The clients wanted a modest (1700 sf, including screened porches and loft bedroom) camp to accommodate  their family of four as well as guests. There is an overflow platform tent when additional sleeping quarters are needed.

The program was divided into small “pods” linked by porches. There is a one-and-half story 

sleeping pod with a main level bedroom, loft bedroom, full bath, and storage. An entry porch links the sleeping pod to the kitchen/living pod. Off the kitchen/living pod is a large screened in porch with sweeping views to of the pond. The porch is designed with flexibility in mind to allow for half of the space to be closed off with folding glass panels to protect from the elements in inclement weather. Seasonally the bedroom pod can be closed off and custom built futons and a high loft allow for sleeping space near a soapstone wood stove. 

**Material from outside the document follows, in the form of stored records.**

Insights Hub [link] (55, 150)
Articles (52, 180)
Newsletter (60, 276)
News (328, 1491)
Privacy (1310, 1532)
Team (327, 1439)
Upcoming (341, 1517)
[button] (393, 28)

Not wanting to detract from the beauty of the wooded site the camp was designed to blend in with the surroundings. Because the island is located on the less developed end of the pond the clients and design team were very sensitive to making sure the building was screened from view and light and transparent. The inspiration for camp was found in modest Scandinavian camps that blended into the natural surroundings. The building is highly crafted, with every finish being carefully selected. Shed roofs were used to focus and open the views out towards the water and woods and flood the spaces with natural light.


The builder, Henry Banks, sourced southern yellow pine timbers from a dismantled Maine paper mill which were milled to size for roof framing and select woodwork, revealing the beauty of the reclaimed wood. A select number of oak trees were cleared for the new camp as well as to create a small clearing to provide adequate sun on a small shed with solar hot water and solar electric panels on a pivoting roof (to seasonally optimize the sun angle) and these trees were also milled on site with a portable sawmill, this wood was used for some interior finished as well furniture.

The design goal for the exterior siding was to mimic the feel and color of bark so hand-split cedar shakes were used to provide texture and a semi-transparent charcoal gray stain was used. To  blur the boundary between the interior and exterior the same cedar shake finish was used in the porches, as well as the stair hall, full bath, and loft bedroom.

The camp’s seasonal nature allowed for a generous amount of windows to maximize natural light and further blur the boundary between the interior and exterior, bringing in dramatic views of the pond as well as the towering oak trees.

To maximize sunlight (limited electricity) site-built custom skylights were incorporated in the metal standing seam roofs in the porch, kitchen, stair hall, and full bath. The skylights provide views of the soaring oak trees that the camp is nestled in between.

Other materials used include douglas fir ceilings, soffits and wall boarding, torrefied oak flooring, garapa flooring with torrefied oak spacers, garapa screen doors.